*TEXT SHOWN*:
<<<<

Designer Robert Fletcher was brought in to redesign existing costumes and create new ones. Fletcher decided on a scheme of "corrupt colors", using materials with colors slightly off from the pure color. "They're not colors you see today, so in a subtle way [they] indicate another time." Meyer did not like the Starfleet uniforms from either the television series or The Motion Picture and wanted them changed, but could not be discarded entirely because of the budget. Dye tests of the fabric showed that the old uniforms took three colors well: blue-gray, gold, and dark red. Fletcher decided to use the dark red due to the strong contrast it provided with the background. The resulting naval-inspired designs would be used in Star Trek films until First Contact (1996). The first versions of the uniforms had stiff black collars, but Sallin suggested changing it to a turtleneck, using a form of vertical quilting called trapunto. The method creates a bas-relief effect to the material by stuffing the outlined areas with soft thread shot via air pressure through a hollow needle. By the time of The Wrath of Khans production, the machines and needles needed to produce trapunto were rare, and Fletcher was only able to find one needle for the wardrobe department. The crew was so worried about losing or breaking the needle that one of the department's workers took it home with him as a security measure, leading Fletcher to think it had been stolen.

For Khan and his followers, Fletcher created a strong contrast with the highly organized Starfleet uniforms; his idea was that the exiles' costumes were made out of whatever they could find. Fletcher said, "My intention with Khan was to express the fact that they had been marooned on that planet with no technical infrastructure, so they had to cannibalize from the spaceship whatever they used or wore. Therefore, I tried to make it look as if they had dressed themselves out of pieces of upholstery and electrical equipment that composed the ship." Khan's costume was designed with an open chest to show Ricardo Montalbán's physique. Fletcher also designed smocks for the Regula I scientists, and civilian clothes for Kirk and McCoy that were designed to look practical and comfortable.

>>>>

*DATA LISTING*:
<<<<

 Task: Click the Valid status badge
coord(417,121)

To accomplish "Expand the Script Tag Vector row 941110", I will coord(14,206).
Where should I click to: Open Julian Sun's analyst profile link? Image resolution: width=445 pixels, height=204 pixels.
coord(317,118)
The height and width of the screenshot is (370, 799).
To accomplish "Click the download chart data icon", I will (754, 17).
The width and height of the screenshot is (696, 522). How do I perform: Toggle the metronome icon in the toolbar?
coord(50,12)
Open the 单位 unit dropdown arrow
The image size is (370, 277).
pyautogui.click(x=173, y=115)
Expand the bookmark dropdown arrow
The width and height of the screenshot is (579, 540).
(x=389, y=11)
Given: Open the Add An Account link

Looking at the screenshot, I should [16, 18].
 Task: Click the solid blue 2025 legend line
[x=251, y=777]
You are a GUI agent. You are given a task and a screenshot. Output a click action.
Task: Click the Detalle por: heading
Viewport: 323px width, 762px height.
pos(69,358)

>>>>
<<<<

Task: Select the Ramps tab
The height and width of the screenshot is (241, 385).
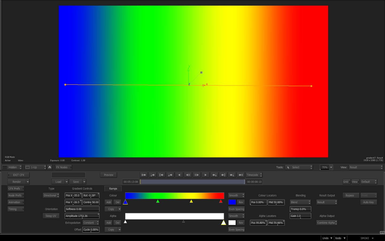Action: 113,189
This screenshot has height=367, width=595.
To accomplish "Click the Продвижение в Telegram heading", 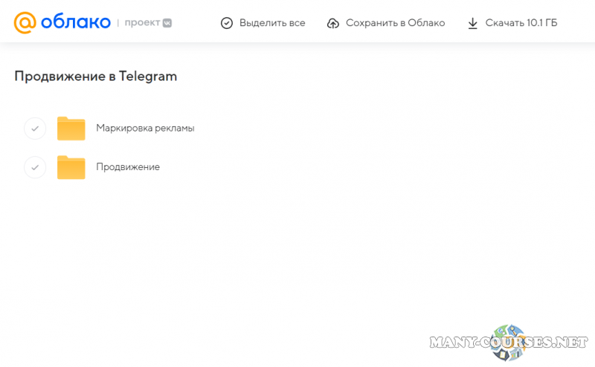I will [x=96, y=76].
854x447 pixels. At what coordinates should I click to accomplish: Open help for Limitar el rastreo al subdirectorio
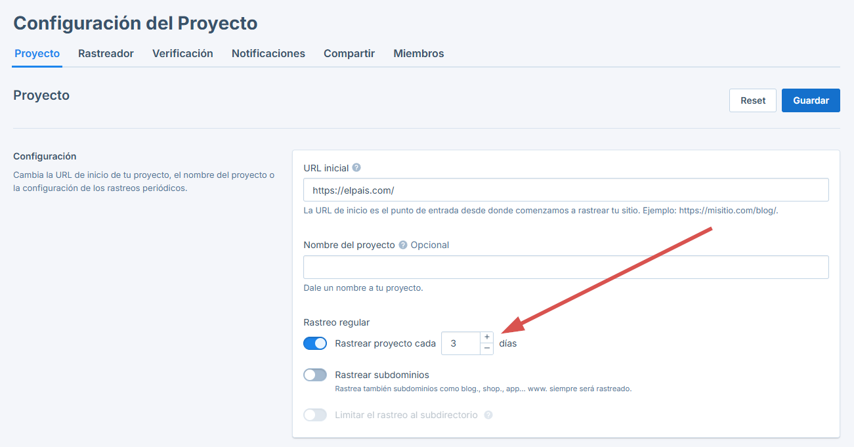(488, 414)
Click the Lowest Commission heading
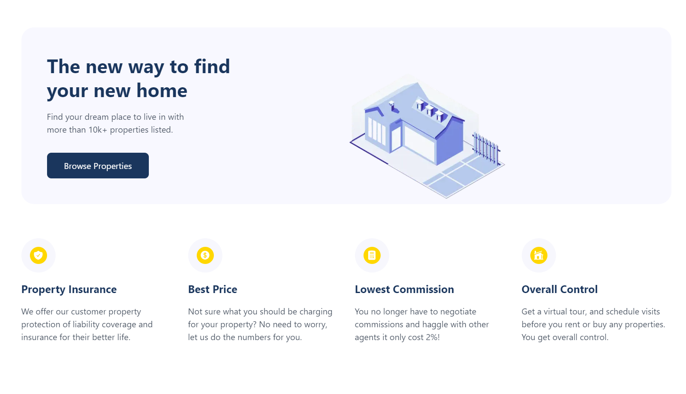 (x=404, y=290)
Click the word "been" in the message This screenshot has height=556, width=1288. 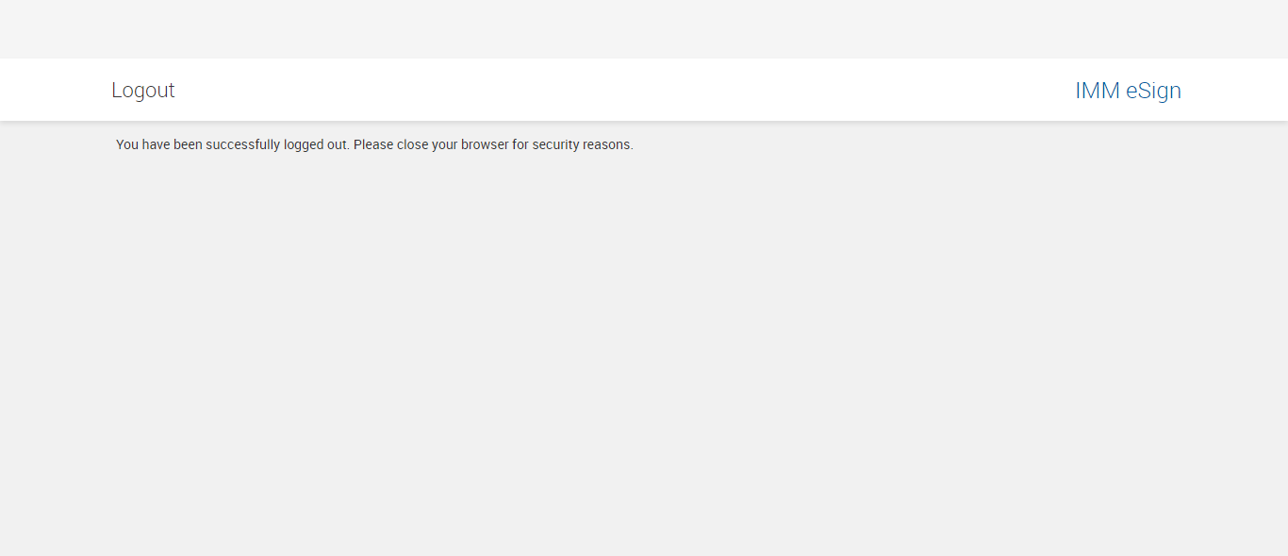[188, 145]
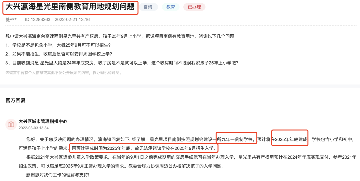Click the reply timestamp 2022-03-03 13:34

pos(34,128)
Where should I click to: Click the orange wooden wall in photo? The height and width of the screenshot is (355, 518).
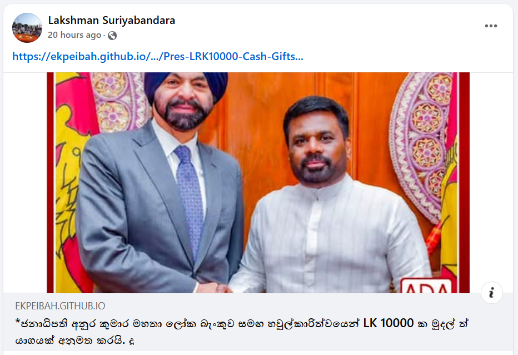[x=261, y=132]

>>>>
<<<<

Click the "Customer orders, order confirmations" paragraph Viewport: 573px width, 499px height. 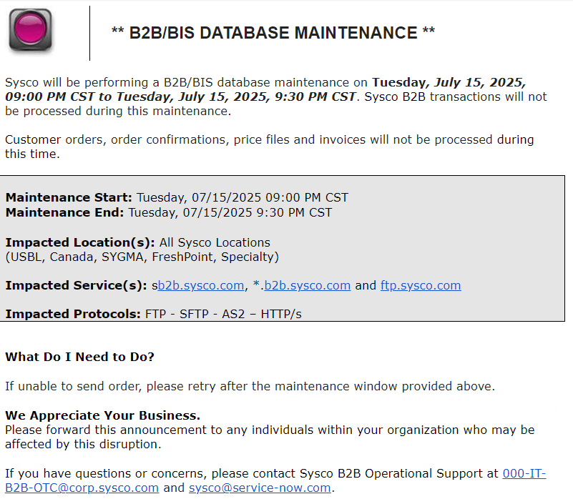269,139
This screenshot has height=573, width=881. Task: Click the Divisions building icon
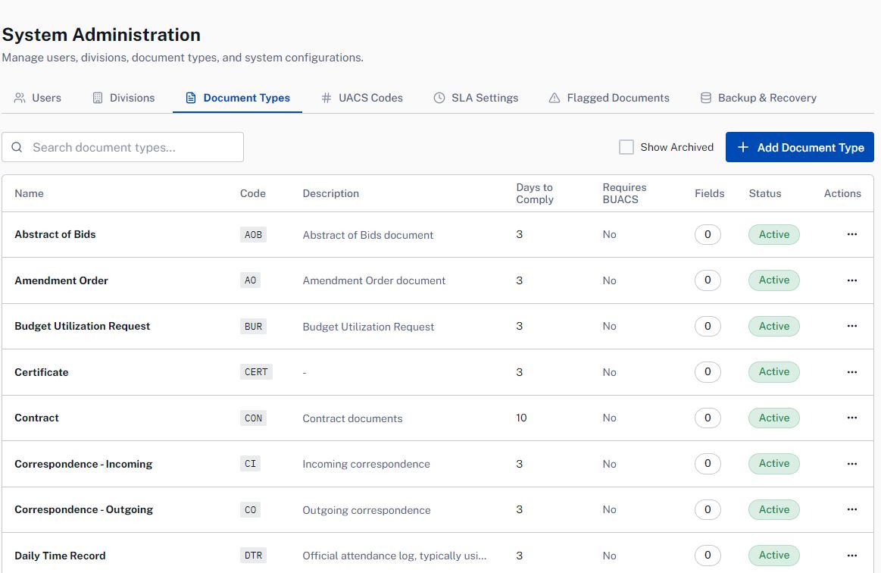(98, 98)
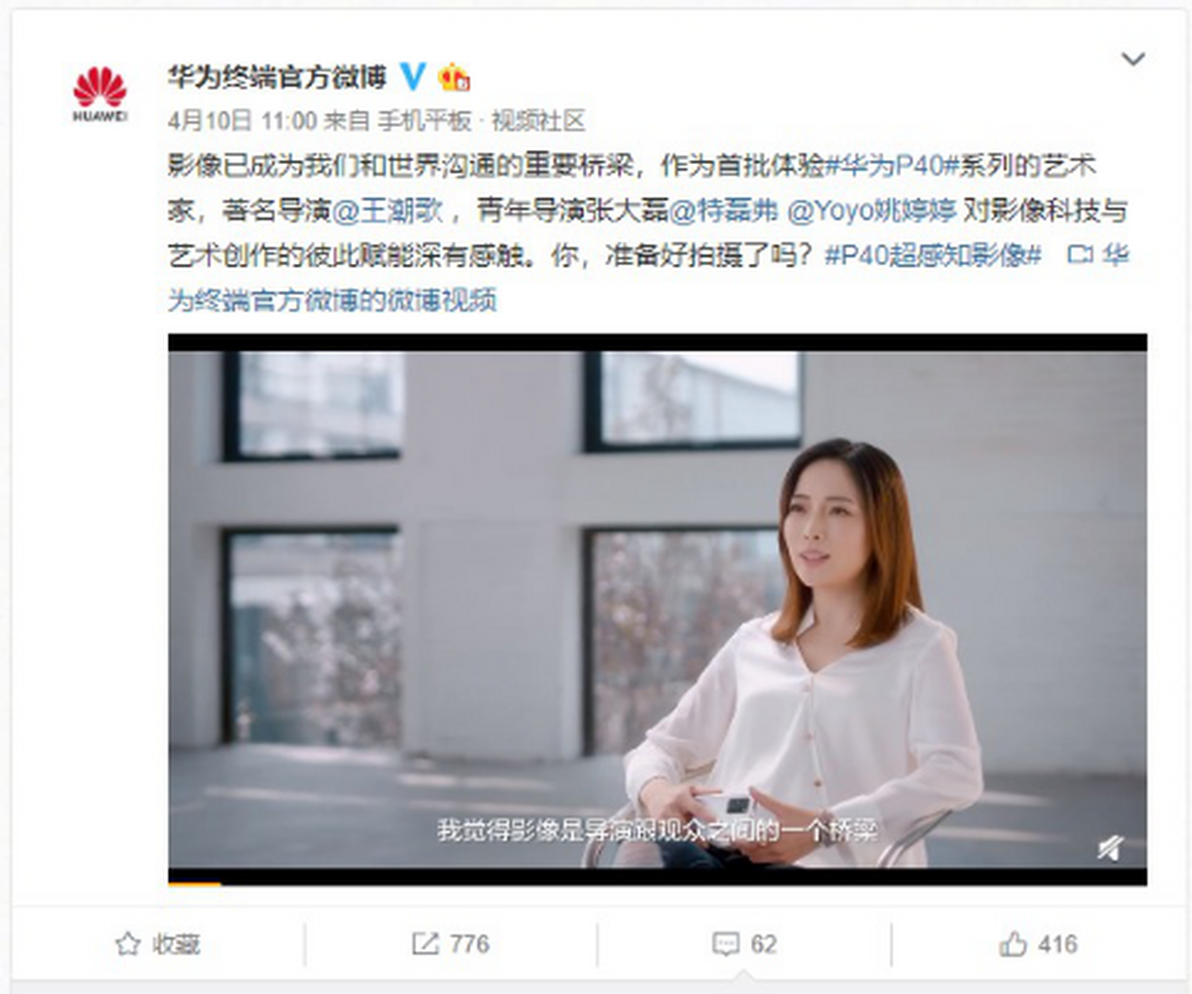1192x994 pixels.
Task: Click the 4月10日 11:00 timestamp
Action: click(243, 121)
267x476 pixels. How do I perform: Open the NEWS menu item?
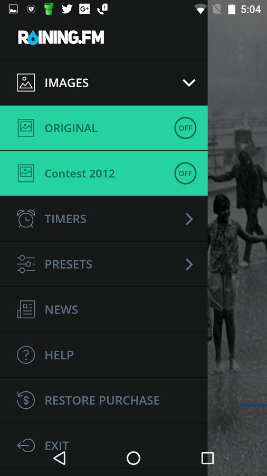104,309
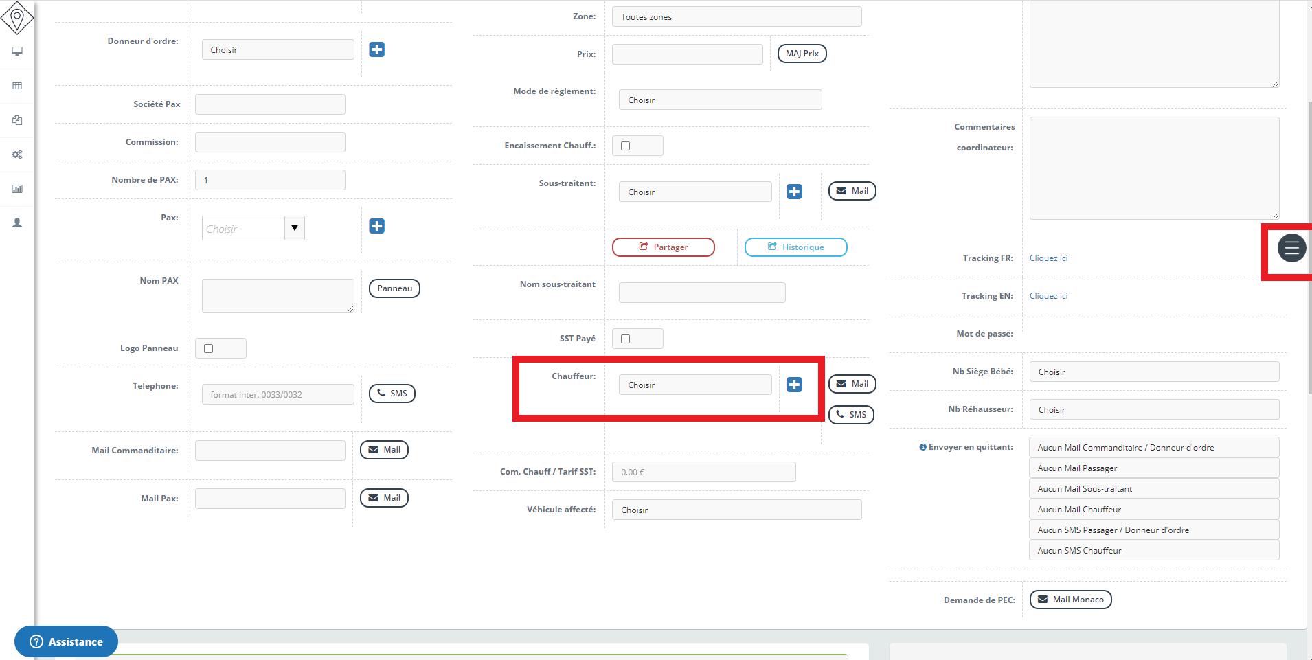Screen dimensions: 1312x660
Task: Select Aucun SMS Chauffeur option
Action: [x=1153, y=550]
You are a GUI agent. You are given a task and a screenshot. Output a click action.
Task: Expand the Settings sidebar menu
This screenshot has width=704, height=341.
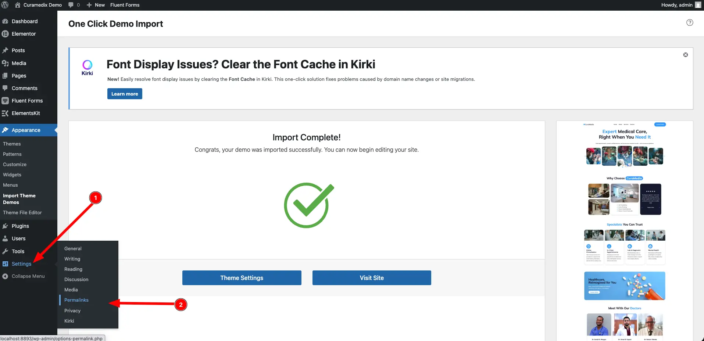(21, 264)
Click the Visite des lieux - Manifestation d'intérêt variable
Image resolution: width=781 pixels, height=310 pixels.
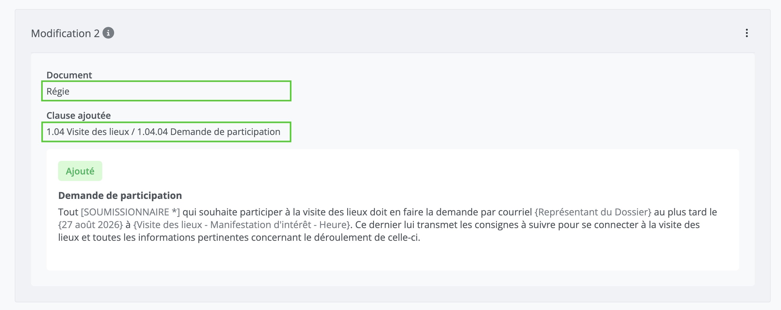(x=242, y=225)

>>>>

*THE TASK*:
Answer these questions from the costume text above:
1. Which three colors did the dye tests show the old uniforms took well?
2. What form of vertical quilting was used for the turtleneck?
3. What was Khan's open-chested costume meant to show?

*OUTPUT FOR THIS TASK*:
1. Blue-gray, gold, and dark red.
2. Trapunto.
3. Ricardo Montalbán's physique.